My trip to Morro de Sao Paulo would have made a lot more sense if it weren’t for the problems I had with two different transfer companies. The fastest way to get from Morro de Sao Paulo to Salvador International Airport is to fly. Online, companies show two different companies flying 8 seater planes a total of 4 times a day. But I tried emailing 4 different companies, and only heard back from one of them. I sent them my date, and they wrote back with a quote and time, with a plane that left in the afternoon, from an airstrip right next to my hotel. So I booked a ticket on the 4pm Avianca Brasil flight from Salvador to Sao Paulo using Avianca LifeMiles, and emailed to confirm the trip. I then got an email back saying the flight was sold out, and that I’d have to take a morning ferry.  It is highly unlikely that flight sold out in the ensuing 25 minutes. Ugh. So I looked into other options. I then spent $75 to cancel my Avianca ticket and another $25 booking fee to rebook on the 6pm flight, and booked a service that combined car and short ferry to get me to the airport, leaving at 12pm from my hotel.
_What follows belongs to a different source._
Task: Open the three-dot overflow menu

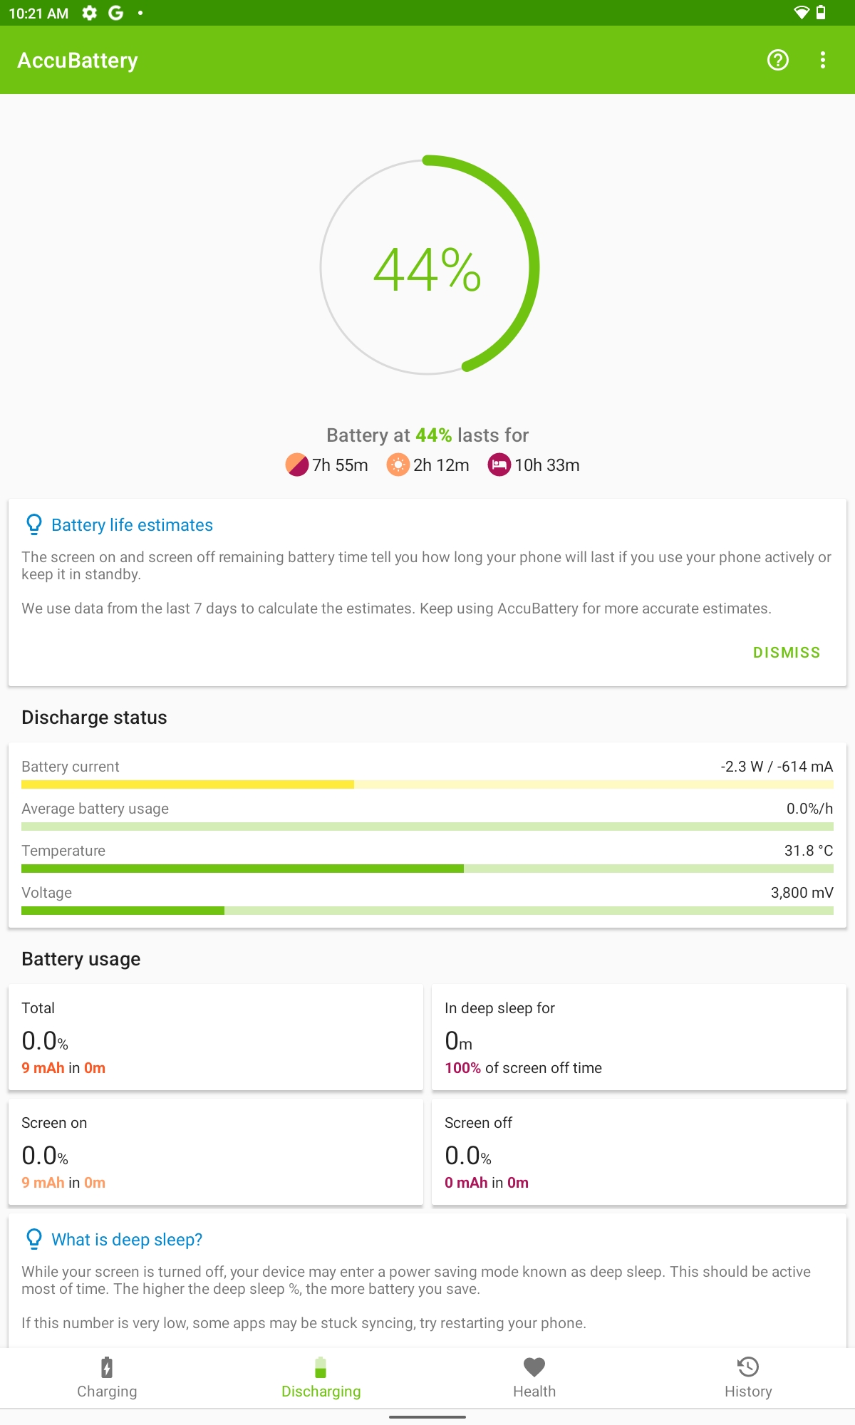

Then, on my first night in Morro, that company emailed me in broken English saying I was the only one who booked it, so I had to either pay double or take the 11:30 catamaran. So that means I’d now spend about 12 hours traveling, since I now needed to be at the catamaran dock at 11am, meaning leaving my hotel at 10am, and not getting to my Sao Paulo hotel until close to 10pm. Ugh. (And it would have been cheaper for me to get the ticket for the catamaran and taxi myself.)

It’s always unfortunate when a calm relaxing place has no calm, relaxing way of leaving.   With a 6:15pm flight out of Salvador, I now had the insane departure time from my hotel at 10:30, to take a car to second beach, walk...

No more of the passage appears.